Nel 1603, con la decisione dei coloni francesi di non vendere armi alla potente Lega delle Cinque Nazioni del Nuovo Mondo, creata grazie alle scelte politiche e la grande abilità diplomatica del capo irochese Hiawatha assieme al profeta degli Huron Deganawida, la diffidenza di una simile potenza nei confronti degli europei giunse al limite estremo. Fu quello il momento dunque, più o meno definito, in cui le tribù belligeranti decisero di allearsi con gli inglesi della Costa Est, dietro l’accordo implicito, mai davvero messo per iscritto, che questi ultimi gli avrebbero permesso di mantenere il controllo esclusivo sui propri territori. Trascorso un breve periodo di calma apparente, quindi, un nutrito contingente di guerrieri iniziò a costeggiare il fiume di St. Lawrence verso meridione, nella regione dei Grandi Laghi dove si trovavano i clan allineati con la Francia degli Algonchini, i Susquehannock, gli Erie e gli Abenaki. Ma prima di raggiungere i loro villaggi, dall’altro lato dell’impetuoso corso d’acqua scorsero pattugliatori a cavallo con l’uniforme imperiale, armati degli ultimi moschetti prodotti dall’altro lato del grande Mare. Nascondendosi a quel punto tra gli alberi della foresta, gli irochesi lasciarono alle truppe nemiche tutto il tempo di prepararsi, mentre nel profondo della foresta, misero in atto il loro piano. Una notte e una mattina dopo, la piccola armata organizzata del re di Francia era pronta ad impedire il guado e conseguente assalto, nell’unico punto in cui fosse possibile effettuarlo nel raggio di molte centinaia di miglia. Essi sapevano bene, grazie al resoconto degli esploratori, che il loro nemico “primitivo” era del tutto privo d’imbarcazioni o altri metodi capaci d’invertire i presupposti. Giusto mentre i comandanti continuavano a ripetersi questo, scrutando pensierosi la direzione da cui sarebbe stato costretto a provenire il nemico, si udì un grido di battaglia provenire da molto, troppo vicino. Gli indiani avevano attraversato in un altro punto, ed ora stavano attaccando da dietro! “Uomini, preparatevi a respingere la carica!” Difficilmente, tuttavia, la battaglia avrebbe potuto iniziare con presupposti peggiori…

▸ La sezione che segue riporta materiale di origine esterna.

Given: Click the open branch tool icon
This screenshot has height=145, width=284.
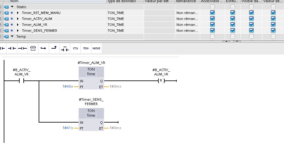Looking at the screenshot, I should coord(43,49).
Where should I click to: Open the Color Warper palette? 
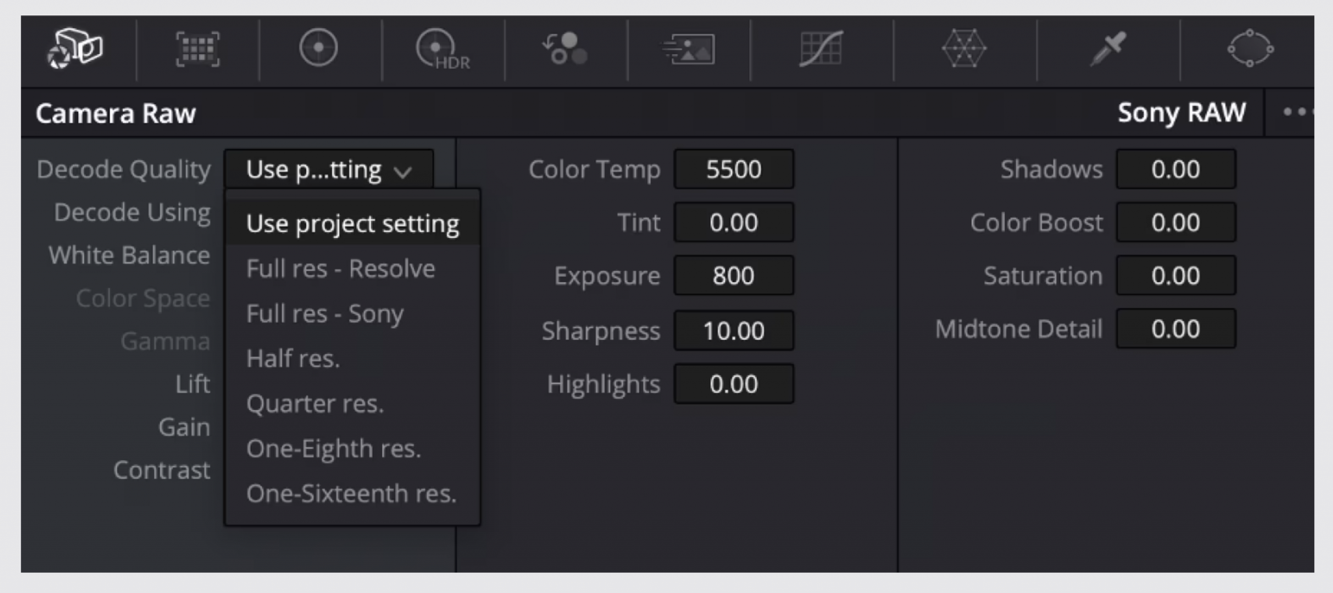coord(962,49)
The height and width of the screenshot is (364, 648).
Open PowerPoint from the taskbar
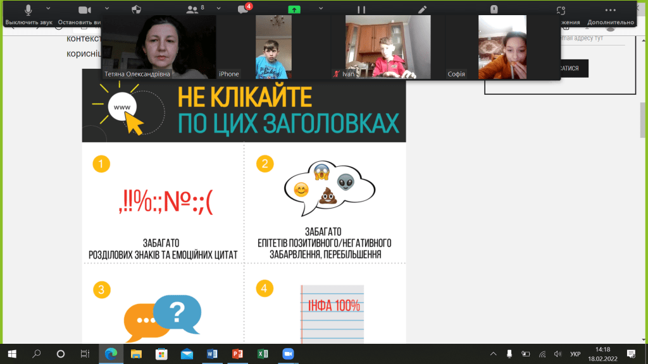[238, 353]

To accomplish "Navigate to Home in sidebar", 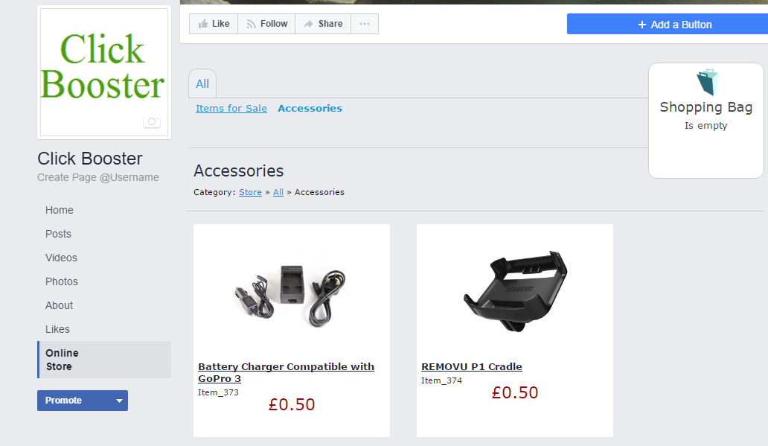I will tap(60, 210).
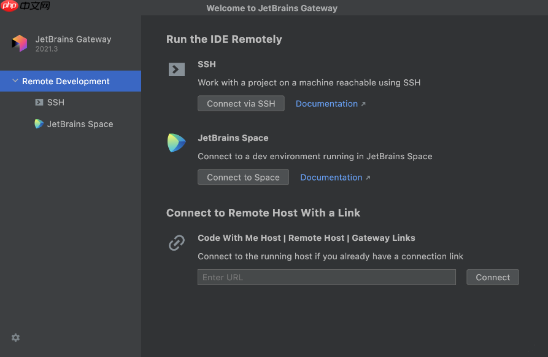Click the JetBrains Space icon in the sidebar

(x=39, y=124)
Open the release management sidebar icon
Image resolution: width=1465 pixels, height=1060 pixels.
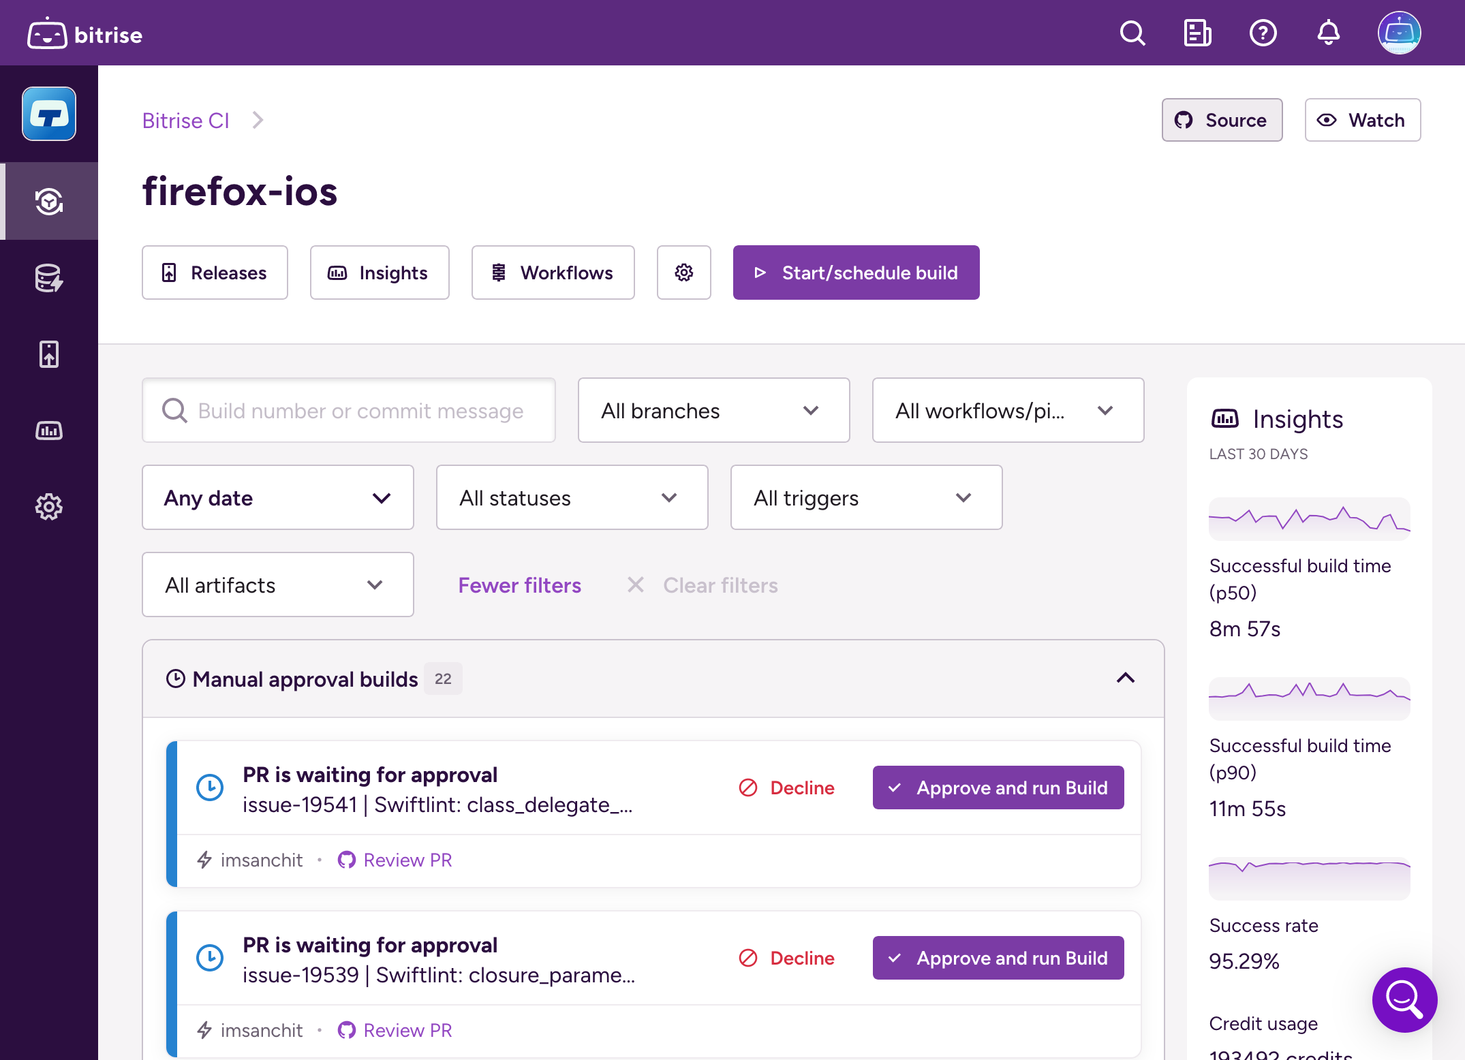tap(48, 354)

Il sapere dei popoli nativi americani era vasto e talvolta vario, come il grande azzurro dei cieli. Essi possedevano, per quanto era dato sapere all’uomo cosiddetto bianco, essenzialmente due mezzi di trasporto nautici, concepiti per i labirinti fluviali e lacustri di questo vasto ed ancora largamente inesplorato continente: una era la canoa ricavata da un singolo, enorme tronco esattamente come un totem, estremamente pesante ed associata principalmente ai popoli della regione corrispondente all’attuale stato di New York fin su a settentrione, nella parte canadese del continente. L’altra era quella in corteccia di betulla, molto più leggera, maneggevole e soprattutto trasportabile, considerata l’ideale per spostarsi attraverso i corsi d’acqua e le asperità montuose di questi luoghi. Entrambe, tuttavia, in grado di richiedere svariati giorni per essere costruite, e comunque troppo ingombranti perché un’armata di guerriglieri in marcia potesse trascinarsele dietro per migliaia di chilometri, prima di montare l’assalto contro un contingente nemico. Come potevano aver attraversato, dunque, il fiume di St. Lawrence, gli inferociti guerrieri delle Cinque Nazioni?

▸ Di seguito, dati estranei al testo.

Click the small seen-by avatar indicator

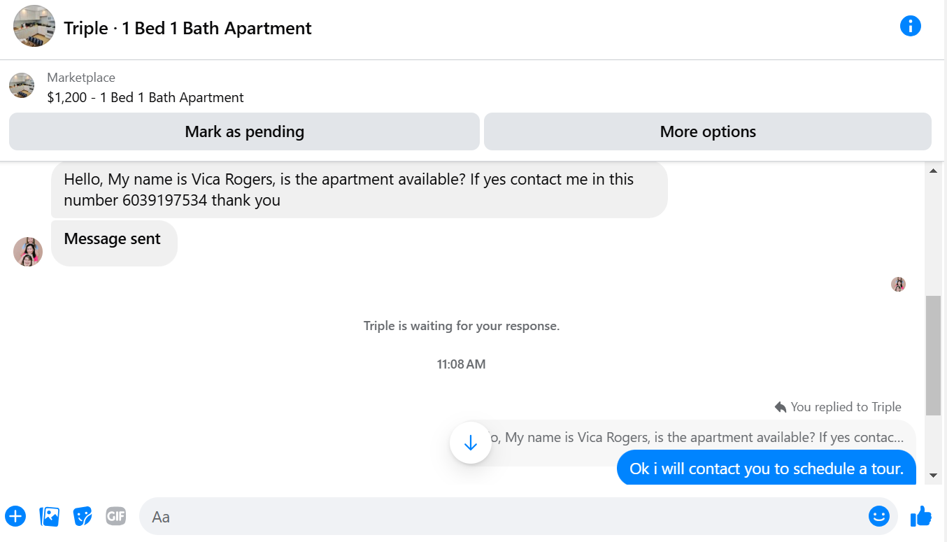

La risposta, oggi facilmente disponibile a un qualsiasi esperto di quell’epoca e le relative tradizioni, viene resa per noi esplicita dall’archeologo sperimentale e divulgatore di YouTube Jas Townsends, dal riconoscibile cappello e giacca coloniale, perennemente impegnato nella ricostruzione dello stile di vita nordamericano nel XVII e XVIII secolo. Che in occasione dei suoi ultimi due episodi, collaborando con l’esperto nautico Erik Vosteen, ha scelto di approfondire la costruzione di un qualcosa che in molto pochi, oggi, hanno avuto modo di vedere coi propri occhi: la perfetta ricostruzione, fedele per metodi e tecnologie, di una canoa in corteccia d’olmo, particolarmente rara persino all’epoca citata, benché venisse occasionalmente utilizzata da tutti quei popoli che si trovavano al di sotto della latitudine a cui potevano crescere con successo le betulle. Verso l’approntamento di uno scafo pesante, compatto, difficile da rifinire e generalmente condannato a disgregarsi nel giro di una, due settimane al massimo. Benché avesse una qualità, sopra ogni altra: la capacità di essere pronto nel giro di appena 12 ore. Soltanto mezza giornata affinché un intero contingente potesse, con estrema facilità e nessun tipo di rischio, varcare il corso infuriato di un vasto fiume!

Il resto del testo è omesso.